Basically, the idea is that everything we might identify as self or belonging to self is subject to change. When something we rely on is subject to change, we experience dukkha. Dukkha at its mildest is a vague sense of stress or existential dis-ease, but depending on what kind of change we’re dealing with, dukkha can be experienced as dissatisfaction, anxiety, depression, or even acute suffering. When relying on something causes us dukkha, it’s better not to rely on it.

Of course, the process of identifying something as self or as belonging to self is a subtle one, perhaps not so easily summarized by the phrase “relying on” something. Elsewhere in the Pali Canon, the Buddha referred to this as “I-making” and “my-making.”[6] What’s really going on when we regard something as, “This is mine. This is my self. This is what I am”?

A Lifelong Process of I-Making and My-Making

The Buddha didn’t speculate on why or how we end up I-making and my-making – he just made eloquent observations about how obsessed we get with the process, which I’ll share in a bit. However, I personally find it easiest to get my mind around the process of I-making and my-making by thinking about human development, so I’ll offer my thought process here although it’s not technically a Buddhist teaching.

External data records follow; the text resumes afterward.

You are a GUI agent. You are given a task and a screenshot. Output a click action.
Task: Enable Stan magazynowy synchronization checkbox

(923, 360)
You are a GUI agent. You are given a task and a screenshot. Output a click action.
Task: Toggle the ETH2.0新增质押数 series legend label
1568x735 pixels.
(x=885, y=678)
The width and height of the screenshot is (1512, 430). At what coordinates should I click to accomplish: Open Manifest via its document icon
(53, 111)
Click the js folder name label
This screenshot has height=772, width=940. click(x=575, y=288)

As a baby in the womb, you had all of your needs met automatically and probably experienced very little discomfort. Connected as you were to your mother, it was unlikely you had any sense of being a separate self. Upon birth, however, you experienced cold and hunger – and no matter how attentive your parents were, they didn’t always manage to instantly satisfy your needs or desires. Who knows exactly when, but at some point, your baby brain conceived of separation between you and the other people and objects in your environment. You wanted milk but whoever delivered it in a tardy fashion was clearly not you.

As you grew up, your sense of separateness, individuality, and uniqueness steadily grew. You recognized more and more aspects of your world that were not you, and more and more beings with agendas that often ran counter to yours. Through the comments and reactions of others, you started to form a concept of yourself relative to others – you were male or female, short or tall, smart or stupid, rich or poor. You learned there were certain things or people you were able to – or were allowed to – control or have special access to, and these were, therefore, yours.

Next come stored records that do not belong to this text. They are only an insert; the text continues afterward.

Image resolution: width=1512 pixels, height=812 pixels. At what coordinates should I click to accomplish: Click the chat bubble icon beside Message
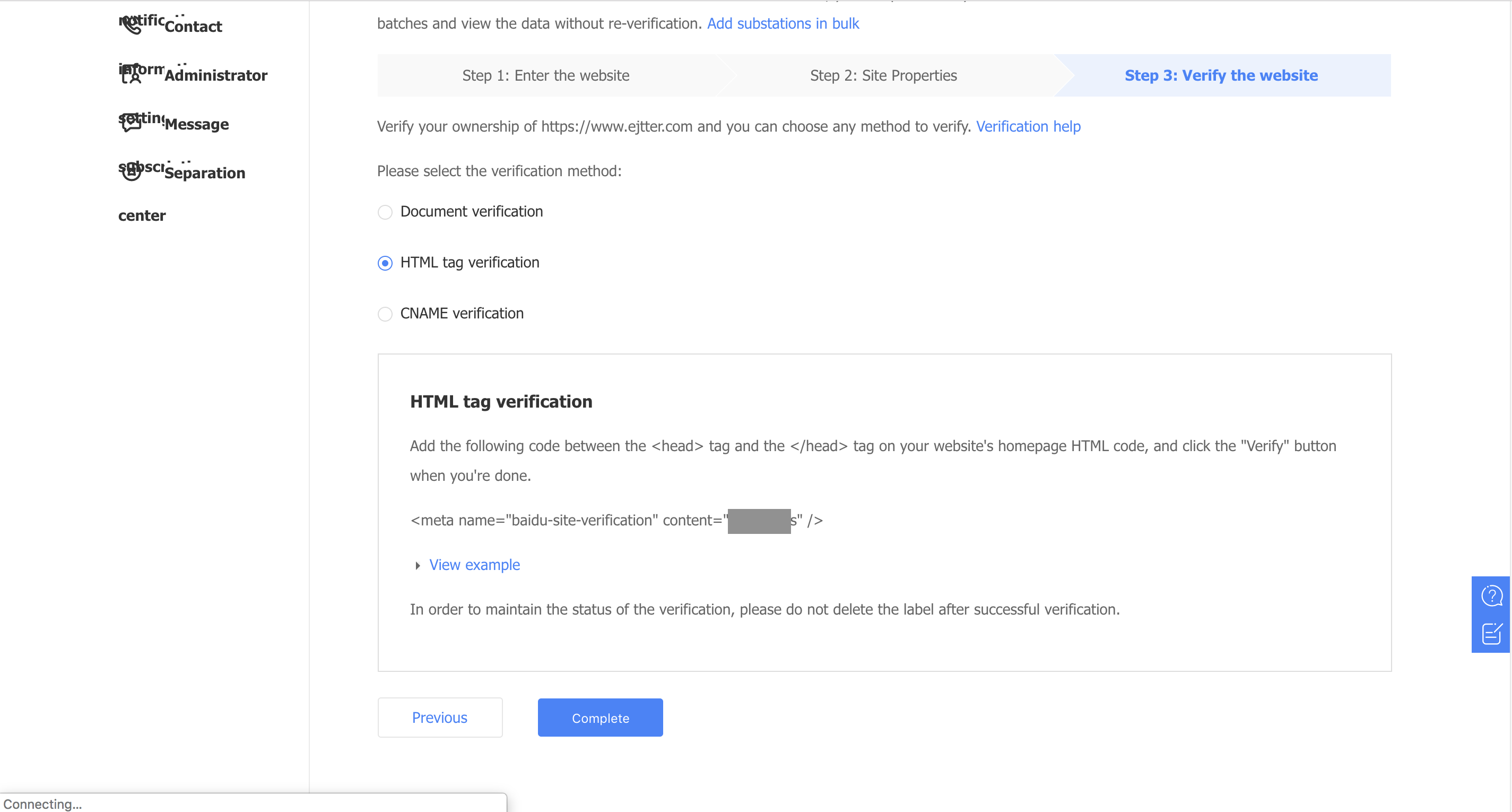(132, 123)
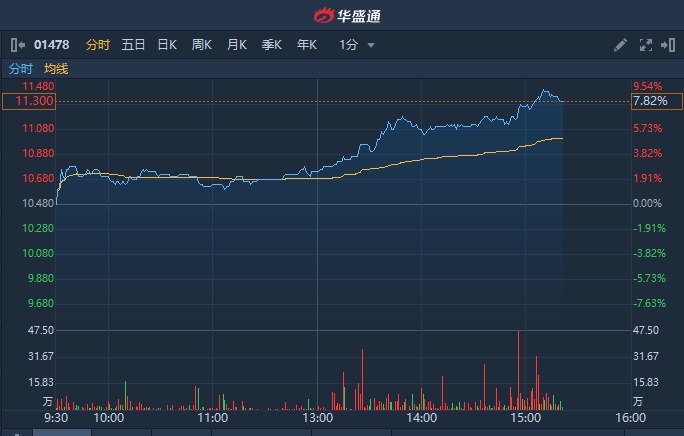Switch to the 季K chart tab
Screen dimensions: 684x436
[x=271, y=45]
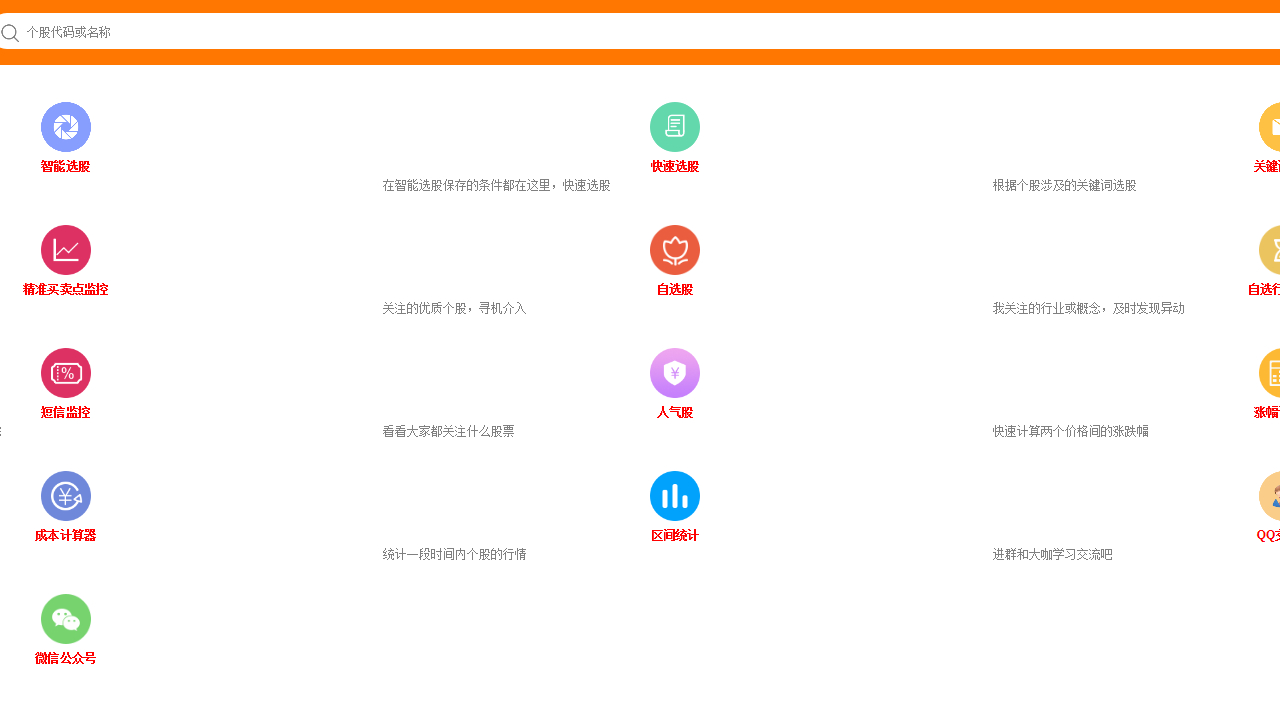Screen dimensions: 1280x720
Task: Select the 区间统计 interval statistics icon
Action: pyautogui.click(x=674, y=496)
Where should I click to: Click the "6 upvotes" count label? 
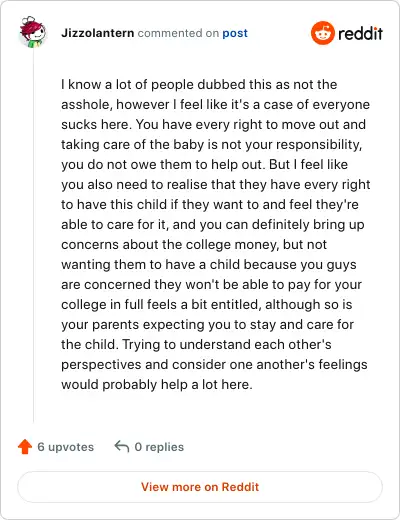click(66, 447)

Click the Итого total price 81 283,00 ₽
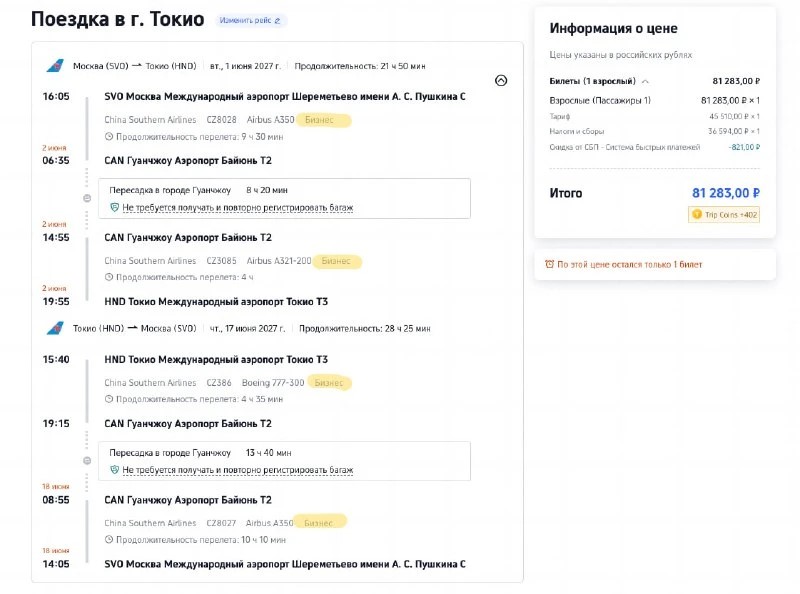(x=726, y=193)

Subsequently, over the course of your entire life, you have been diligently involved in an elaborate process of I-making and my-making. As adults, our sense of self is so complex that we apply “this is mine, this is my self, this is what I am” to all kinds of things, including our memories, opinions, abilities, relationships, bank accounts, possessions, and spiritual attainments.

Now, this kind of I-making and my-making in and of itself can be practical and is not necessarily a problem. It’s realistic to recognize the difference between my body and yours, my house and yours, and my job and yours. Dukkha arises because of an extra mental and emotional investment we make: We want self to be enduring and permanent, and therefore we want what we identify as essential aspects of self to be enduring and permanent.

Our Obsession with Self

When you get right down to it, the whole I-making problem is the result of our survival instinct coupled with the intellectual ability to anticipate our own eventual experiences of discomfort and loss, and our inevitable demise! Human beings are burdened by an existential anxiety that can range anywhere from acute angst to a subtle but pervasive sense that things aren’t exactly as we’d like them to be. We wonder how to protect and look out for ourselves in this uncertain world. What is it we need to protect, anyway, and what is its nature?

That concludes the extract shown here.